21.1 Location of Measurement

When the question ‘where to measure’ comes to our mind the most obvious answer in a broader sense is where the data can be collected, however the answer is not so simple. It becomes quiet complex when sediment concentrations or loads of an entire large area need to be characterized which largely depends on the information wanted and the particular situation being studied. Generally, measurements should be made downstream as close as possible to the area of disturbance. The effect of a sediment-producing condition is attenuated and its effect is confounded with the effects of dilution and other sediment sources farther downstream. If the downstream effects of a disturbance are being studied, it is better to measure at the affected site.

The location of measuring station also depends on the hydraulic conditions in the stream. In some streams, control can be affected by geology or large organic debris. Bedrock cropping out at the crest of major riffles or falls can provide excellent control in natural channels. In some situations, well emplaced logs stabilize the channels and provide suitable locations to measure both the suspended sediment concentration and discharge. Along with location, depth is the other factor which affects the concentration of sediment in the streams i.e. near the stream bed it is more, in the middle relatively less, while on the top of the surface it is too less. Thus it is very difficult to select the sampling point, which can accurately define the sediment concentration in vertical cross-section of stream.

21.2 Frequency of Measurement

Frequency of sampling depends upon the sediment concentration in the stream flow.
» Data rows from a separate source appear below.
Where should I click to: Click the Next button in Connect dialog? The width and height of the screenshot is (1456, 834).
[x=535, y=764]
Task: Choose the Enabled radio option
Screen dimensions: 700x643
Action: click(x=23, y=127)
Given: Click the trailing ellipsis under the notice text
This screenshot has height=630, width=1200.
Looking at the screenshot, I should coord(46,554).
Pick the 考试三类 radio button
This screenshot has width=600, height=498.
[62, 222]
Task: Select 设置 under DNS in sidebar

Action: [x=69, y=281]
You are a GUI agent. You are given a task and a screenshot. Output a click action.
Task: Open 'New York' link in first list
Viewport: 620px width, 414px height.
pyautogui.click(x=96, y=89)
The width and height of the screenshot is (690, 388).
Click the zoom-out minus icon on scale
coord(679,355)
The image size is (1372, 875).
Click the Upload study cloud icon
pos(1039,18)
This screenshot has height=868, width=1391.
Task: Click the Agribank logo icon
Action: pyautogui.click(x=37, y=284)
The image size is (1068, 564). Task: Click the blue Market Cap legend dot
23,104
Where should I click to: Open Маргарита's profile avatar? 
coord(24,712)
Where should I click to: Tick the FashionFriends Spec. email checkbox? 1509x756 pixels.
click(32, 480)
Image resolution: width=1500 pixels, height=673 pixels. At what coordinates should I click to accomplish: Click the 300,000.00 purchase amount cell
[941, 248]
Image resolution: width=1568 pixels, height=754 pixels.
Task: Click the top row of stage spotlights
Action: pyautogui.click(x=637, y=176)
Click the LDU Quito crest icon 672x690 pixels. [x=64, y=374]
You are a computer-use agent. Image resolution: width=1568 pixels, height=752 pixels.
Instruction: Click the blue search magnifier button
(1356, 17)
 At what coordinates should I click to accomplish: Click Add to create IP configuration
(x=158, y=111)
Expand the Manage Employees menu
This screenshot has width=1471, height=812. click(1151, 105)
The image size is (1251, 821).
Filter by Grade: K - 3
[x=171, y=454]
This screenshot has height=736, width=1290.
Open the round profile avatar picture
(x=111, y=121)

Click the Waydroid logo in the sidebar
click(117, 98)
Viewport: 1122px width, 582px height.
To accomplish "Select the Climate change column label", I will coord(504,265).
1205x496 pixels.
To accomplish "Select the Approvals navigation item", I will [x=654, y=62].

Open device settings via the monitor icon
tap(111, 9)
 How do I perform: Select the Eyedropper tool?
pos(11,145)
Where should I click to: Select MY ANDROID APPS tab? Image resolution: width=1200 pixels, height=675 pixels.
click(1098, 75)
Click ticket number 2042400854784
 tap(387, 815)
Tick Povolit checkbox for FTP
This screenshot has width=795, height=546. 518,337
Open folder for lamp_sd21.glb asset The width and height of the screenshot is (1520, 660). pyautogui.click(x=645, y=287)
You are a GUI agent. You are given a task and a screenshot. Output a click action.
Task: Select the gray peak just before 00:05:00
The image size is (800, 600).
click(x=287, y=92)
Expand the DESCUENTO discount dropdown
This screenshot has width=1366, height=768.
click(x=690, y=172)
It is well known that the sediment concentration increases rapidly on the rising phase of the hydrograph than the falling phase. Therefore, sediment samples should be collected more frequently at the beginning of runoff and it should be continued up to the peak stage of runoff. The sample should be taken at every 15 minutes interval.

21.3 Number of Monitoring Stations

In most of the cases the entire runoff of the watershed is drained from a single point known as the outlet, the collection of the sediment sample should be carried out from the outlet point.  The outlet is an ideal location of monitoring station for the entire watershed. Similarly, in case of drainage system, where flow is drained from more than one points, gauging station should be provided at each outlet point for sampling.

21.4 Observation and Collection of Sediment Samples

There are several methods which are used today for evaluation of sediment transport in rivers. The total number of sampling points (Table 21.1) to be considered for collecting the sediment samples depends on the width of the stream flow.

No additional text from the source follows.